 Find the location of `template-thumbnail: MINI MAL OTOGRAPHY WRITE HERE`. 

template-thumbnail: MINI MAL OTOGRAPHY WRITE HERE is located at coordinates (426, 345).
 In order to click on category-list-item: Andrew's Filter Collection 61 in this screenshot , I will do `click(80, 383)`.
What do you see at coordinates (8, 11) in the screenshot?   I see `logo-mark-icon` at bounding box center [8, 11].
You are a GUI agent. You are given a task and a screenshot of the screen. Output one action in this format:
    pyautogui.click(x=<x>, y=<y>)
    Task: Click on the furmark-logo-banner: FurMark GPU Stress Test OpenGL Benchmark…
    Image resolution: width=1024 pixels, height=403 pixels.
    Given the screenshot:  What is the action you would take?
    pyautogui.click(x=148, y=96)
******
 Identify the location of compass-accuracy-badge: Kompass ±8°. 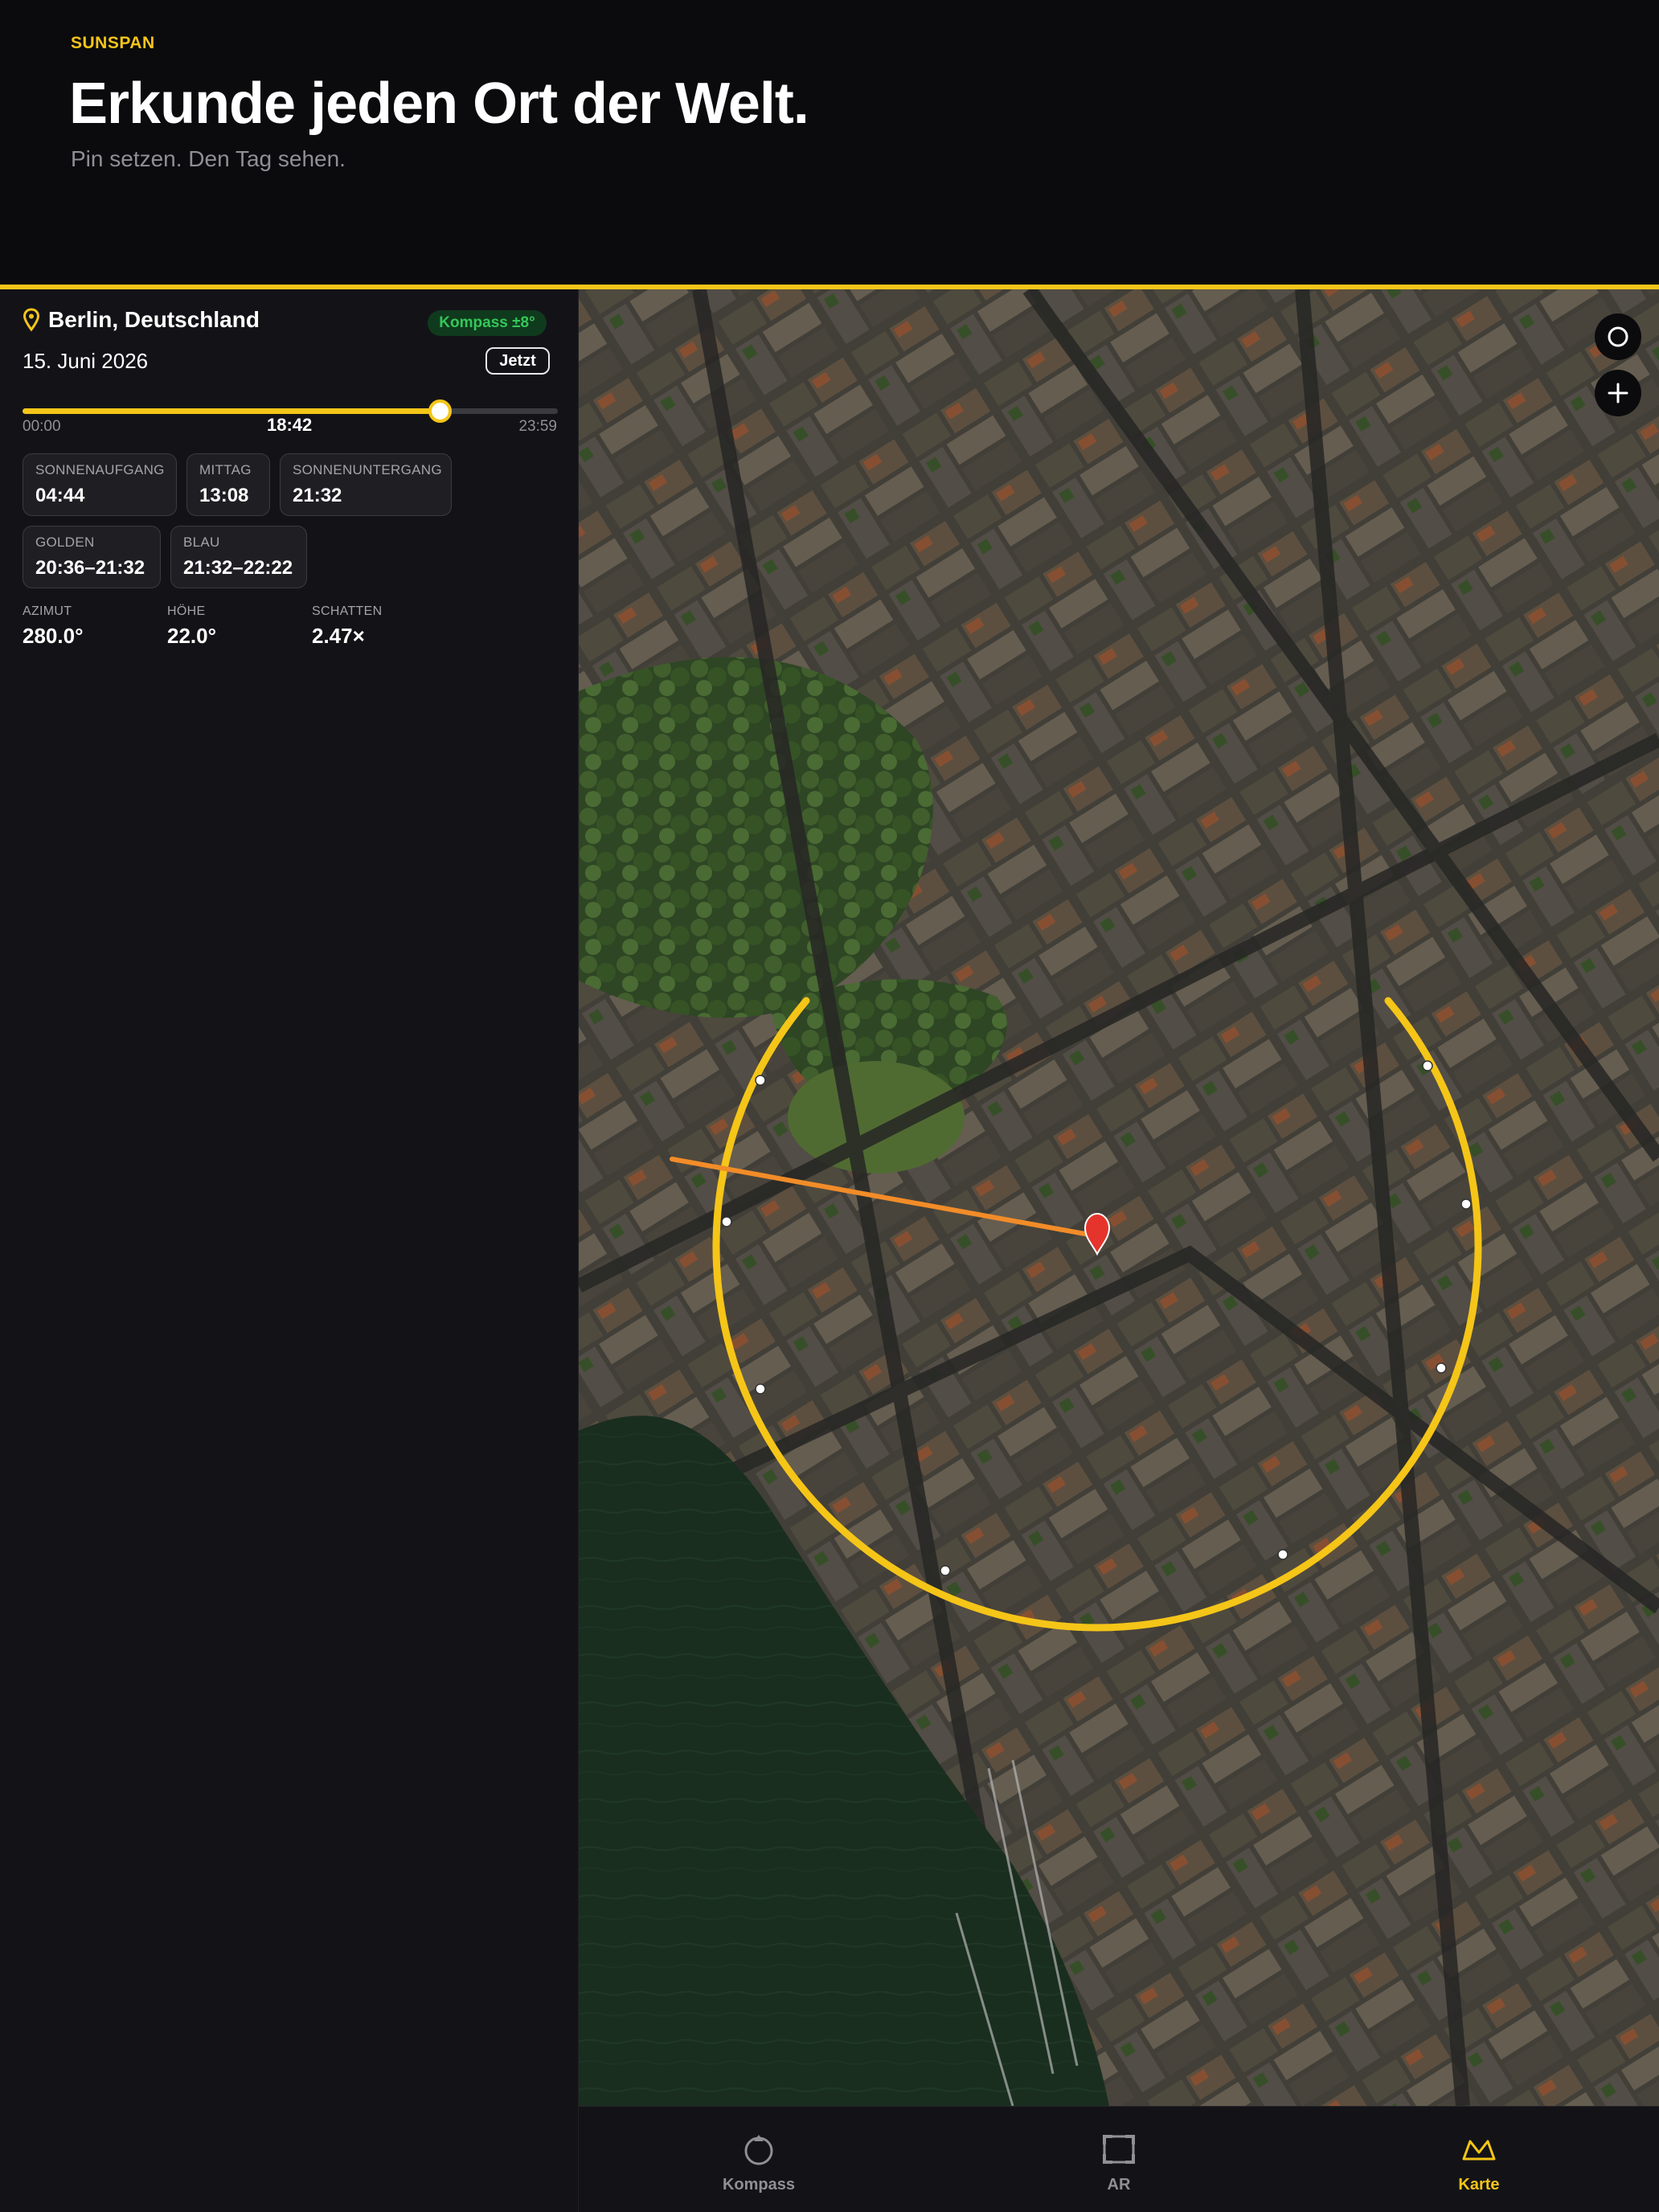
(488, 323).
******
__ASSIGNMENT__
Please find every line in the material above that contains the string "template" and copy each of those lines. Case matters.

__OUTPUT OF THE EXERCISE__
 Find the location of `template-thumbnail: MINI MAL OTOGRAPHY WRITE HERE`. 
template-thumbnail: MINI MAL OTOGRAPHY WRITE HERE is located at coordinates (426, 345).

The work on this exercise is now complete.